## Your assignment
Print each record below word for word.

[Collected data entries]
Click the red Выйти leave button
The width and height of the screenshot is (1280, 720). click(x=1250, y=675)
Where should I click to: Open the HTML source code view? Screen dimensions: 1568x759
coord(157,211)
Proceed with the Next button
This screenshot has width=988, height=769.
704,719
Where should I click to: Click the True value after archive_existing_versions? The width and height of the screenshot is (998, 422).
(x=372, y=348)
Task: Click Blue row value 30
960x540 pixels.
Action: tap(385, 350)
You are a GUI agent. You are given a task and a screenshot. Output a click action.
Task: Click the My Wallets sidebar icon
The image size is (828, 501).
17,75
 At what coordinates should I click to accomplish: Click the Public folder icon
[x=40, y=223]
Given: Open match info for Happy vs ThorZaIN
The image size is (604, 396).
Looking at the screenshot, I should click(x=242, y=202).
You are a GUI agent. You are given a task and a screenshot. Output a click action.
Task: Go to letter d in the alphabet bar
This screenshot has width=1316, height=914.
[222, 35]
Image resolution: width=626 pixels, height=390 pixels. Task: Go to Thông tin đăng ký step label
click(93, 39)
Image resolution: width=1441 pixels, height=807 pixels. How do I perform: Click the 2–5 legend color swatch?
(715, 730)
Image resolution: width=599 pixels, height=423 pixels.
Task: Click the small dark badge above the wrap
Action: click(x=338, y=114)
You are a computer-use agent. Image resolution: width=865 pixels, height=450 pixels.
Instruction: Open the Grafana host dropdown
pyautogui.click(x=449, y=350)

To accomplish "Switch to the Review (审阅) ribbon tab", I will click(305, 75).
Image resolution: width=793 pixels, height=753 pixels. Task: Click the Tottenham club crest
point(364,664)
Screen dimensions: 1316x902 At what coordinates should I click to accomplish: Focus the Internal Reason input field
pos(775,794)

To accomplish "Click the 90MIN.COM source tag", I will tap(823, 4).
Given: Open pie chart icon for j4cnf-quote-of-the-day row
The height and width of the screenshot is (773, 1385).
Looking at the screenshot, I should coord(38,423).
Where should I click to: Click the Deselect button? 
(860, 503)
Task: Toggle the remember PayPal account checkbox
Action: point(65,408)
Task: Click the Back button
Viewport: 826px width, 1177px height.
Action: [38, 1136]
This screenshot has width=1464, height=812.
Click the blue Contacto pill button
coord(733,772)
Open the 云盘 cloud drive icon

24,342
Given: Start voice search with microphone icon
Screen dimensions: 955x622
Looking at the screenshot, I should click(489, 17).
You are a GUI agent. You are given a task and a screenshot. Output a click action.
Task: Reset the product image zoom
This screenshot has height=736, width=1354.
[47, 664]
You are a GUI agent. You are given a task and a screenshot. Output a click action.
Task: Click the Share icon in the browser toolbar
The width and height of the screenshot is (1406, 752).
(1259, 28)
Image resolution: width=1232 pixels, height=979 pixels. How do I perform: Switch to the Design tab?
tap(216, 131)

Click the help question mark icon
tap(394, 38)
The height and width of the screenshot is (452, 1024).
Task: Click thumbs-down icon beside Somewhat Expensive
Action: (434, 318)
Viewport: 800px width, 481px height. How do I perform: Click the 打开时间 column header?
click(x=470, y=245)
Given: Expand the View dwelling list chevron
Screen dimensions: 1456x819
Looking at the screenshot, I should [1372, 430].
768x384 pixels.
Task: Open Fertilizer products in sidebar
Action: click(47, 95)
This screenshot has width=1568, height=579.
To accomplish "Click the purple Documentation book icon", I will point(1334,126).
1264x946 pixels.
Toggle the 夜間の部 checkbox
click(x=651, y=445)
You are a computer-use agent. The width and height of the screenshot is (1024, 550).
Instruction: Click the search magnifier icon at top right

## Task solution
Click the red Выйти leave button
The width and height of the screenshot is (1280, 720). click(x=1250, y=675)
Where should I click to: Open the HTML source code view? Screen dimensions: 1568x759
coord(157,211)
Proceed with the Next button
This screenshot has width=988, height=769.
704,719
Where should I click to: Click the True value after archive_existing_versions? The width and height of the screenshot is (998, 422).
(x=372, y=348)
Task: Click Blue row value 30
960x540 pixels.
Action: tap(385, 350)
You are a GUI agent. You are given a task and a screenshot. Output a click action.
Task: Click the My Wallets sidebar icon
The image size is (828, 501).
17,75
 At what coordinates should I click to accomplish: Click the Public folder icon
[x=40, y=223]
Given: Open match info for Happy vs ThorZaIN
The image size is (604, 396).
Looking at the screenshot, I should click(x=242, y=202).
You are a GUI agent. You are given a task and a screenshot. Output a click action.
Task: Go to letter d in the alphabet bar
This screenshot has width=1316, height=914.
[222, 35]
Image resolution: width=626 pixels, height=390 pixels. Task: Go to Thông tin đăng ký step label
click(93, 39)
Image resolution: width=1441 pixels, height=807 pixels. How do I perform: Click the 2–5 legend color swatch?
(715, 730)
Image resolution: width=599 pixels, height=423 pixels.
Task: Click the small dark badge above the wrap
Action: click(x=338, y=114)
You are a computer-use agent. Image resolution: width=865 pixels, height=450 pixels.
Instruction: Open the Grafana host dropdown
pyautogui.click(x=449, y=350)

To accomplish "Switch to the Review (审阅) ribbon tab", I will click(305, 75).
Image resolution: width=793 pixels, height=753 pixels. Task: Click the Tottenham club crest
point(364,664)
Screen dimensions: 1316x902 At what coordinates should I click to accomplish: Focus the Internal Reason input field
pos(775,794)

To accomplish "Click the 90MIN.COM source tag", I will tap(823, 4).
Given: Open pie chart icon for j4cnf-quote-of-the-day row
The height and width of the screenshot is (773, 1385).
Looking at the screenshot, I should coord(38,423).
Where should I click to: Click the Deselect button? 
(860, 503)
Task: Toggle the remember PayPal account checkbox
Action: point(65,408)
Task: Click the Back button
Viewport: 826px width, 1177px height.
Action: [38, 1136]
This screenshot has width=1464, height=812.
Click the blue Contacto pill button
coord(733,772)
Open the 云盘 cloud drive icon

24,342
Given: Start voice search with microphone icon
Screen dimensions: 955x622
Looking at the screenshot, I should click(489, 17).
You are a GUI agent. You are given a task and a screenshot. Output a click action.
Task: Reset the product image zoom
This screenshot has height=736, width=1354.
[47, 664]
You are a GUI agent. You are given a task and a screenshot. Output a click action.
Task: Click the Share icon in the browser toolbar
The width and height of the screenshot is (1406, 752).
(1259, 28)
Image resolution: width=1232 pixels, height=979 pixels. How do I perform: Switch to the Design tab?
tap(216, 131)

Click the help question mark icon
tap(394, 38)
The height and width of the screenshot is (452, 1024).
Task: Click thumbs-down icon beside Somewhat Expensive
Action: (434, 318)
Viewport: 800px width, 481px height. How do I perform: Click the 打开时间 column header?
click(x=470, y=245)
Given: Expand the View dwelling list chevron
Screen dimensions: 1456x819
Looking at the screenshot, I should [1372, 430].
768x384 pixels.
Task: Open Fertilizer products in sidebar
Action: click(47, 95)
This screenshot has width=1568, height=579.
To accomplish "Click the purple Documentation book icon", I will point(1334,126).
1264x946 pixels.
Toggle the 夜間の部 checkbox
click(x=651, y=445)
You are a computer-use agent. The width and height of the screenshot is (1024, 550).
Instruction: Click the search magnifier icon at top right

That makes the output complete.